Perm is a city of just under a million people 1,400 km to the northeast of Moscow, lying close to the Urals. Having been governor between 2004 and 2012, Chirkunov now runs a chain of 82 supermarkets in the region – and imports wine to Russia, too (laboriously, via Lithuania, in order to meet challenging Russian labeling requirements). He’s an art lover who struggled to give Perm an artistic and cultural identity during his governorship – and he now has similar plans for Capion. It already hosts summer concerts; there is a gallery project.

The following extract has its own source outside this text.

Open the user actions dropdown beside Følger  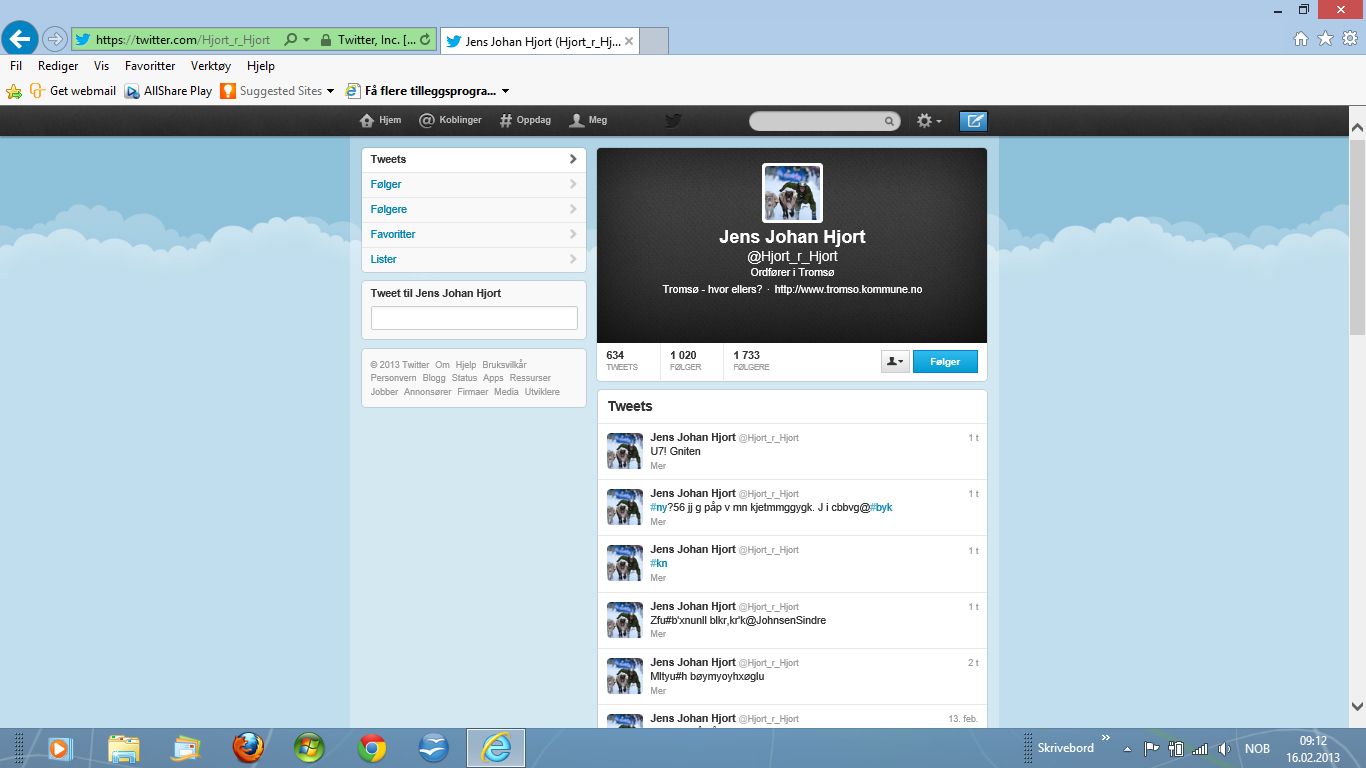pos(895,361)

His first purchase in France, in 2014, was the Domaine de Montplaisir, a cloth magnate’s mansion up in Lodève with just a few small parcels of vines; he now has plans to expand plantings in that much higher and cooler location. Bureaucratic difficulties in obtaining residence rights mean that the Chirkunovs divide their time between Perm, London, Switzerland (where their sons are based) and France – but Oleg insisted we spoke French together, not English, and he has faced so many obstacles down the years that he is philosophical about the frustrations which all those who chose France become familiar with.
Claude Bourgignon has surveyed the vineyards, and Rodolphe Travel — now full-time at Capion — and consultant Claude Gros complete the team with full-time winemaker Nikola Zebic. (Gros and Travel formerly worked together to make Rob Dougan’s La Pèira the outstanding Languedoc reference it is; another celebrated Gros consultancy is Ch La Négly in La Clape.)

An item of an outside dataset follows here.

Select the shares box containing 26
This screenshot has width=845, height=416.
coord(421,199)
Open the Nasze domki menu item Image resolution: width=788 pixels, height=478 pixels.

Capion has 45 ha planted at present, and Chirkunov plans to bring this total up to 56 ha. The soils are mixed, with limestones as well as alluvial soils and gravels, sited between 100m and 250m, sometimes with cool northern expositions. Yields have come down; the vineyards are being run organically, and biodynamics are a possibility; harvesting (by machine in the Bühler era) is now by hand, with fastidious fruit sorting. Gros, who says this is one of the coolest sites he has worked in, is looking for a delicate touch in the winery: “this is the spirit of how we want to go forward at Capion”. The 2017 frosts were a setback, slicing production in half, and 2018 has begun with a very rainy spring, but hopes remain high for the third vintage later this year. As you might expect from an art collector, the labels are beautiful – and that’s still rare in Languedoc.
A taste of Capion wines:
Added on 3 July 2018
After writing this article, I was contacted by Fiona Bührer of Saxenburg; we spoke by phone about her family’s involvement in Capion, which began in 1996 and not 1994.
The property was entirely derelict when the Bührers took over. They restored all of the buildings and replanted most of the vineyards; the wines won a number of awards (including from Decanter World Wine Awards) in the years preceding the transition of ownership. Viticulture throughout most of the growing season for the Chirkunov team’s debut vintage in 2016 (for which tasting notes are given below) was undertaken by the Bührer team, and Fiona assures me that there had been no lack of investment.
Only two of five Bührer successors wished to pursue viticulture, though, and the commitment to Saxenburg and to Vincent Bührer’s retail wine business Port2Port in South Africa meant that no family member was available to live at Capion – so the family sold Ch Capion, which Fiona says they loved dearly, with great reluctance.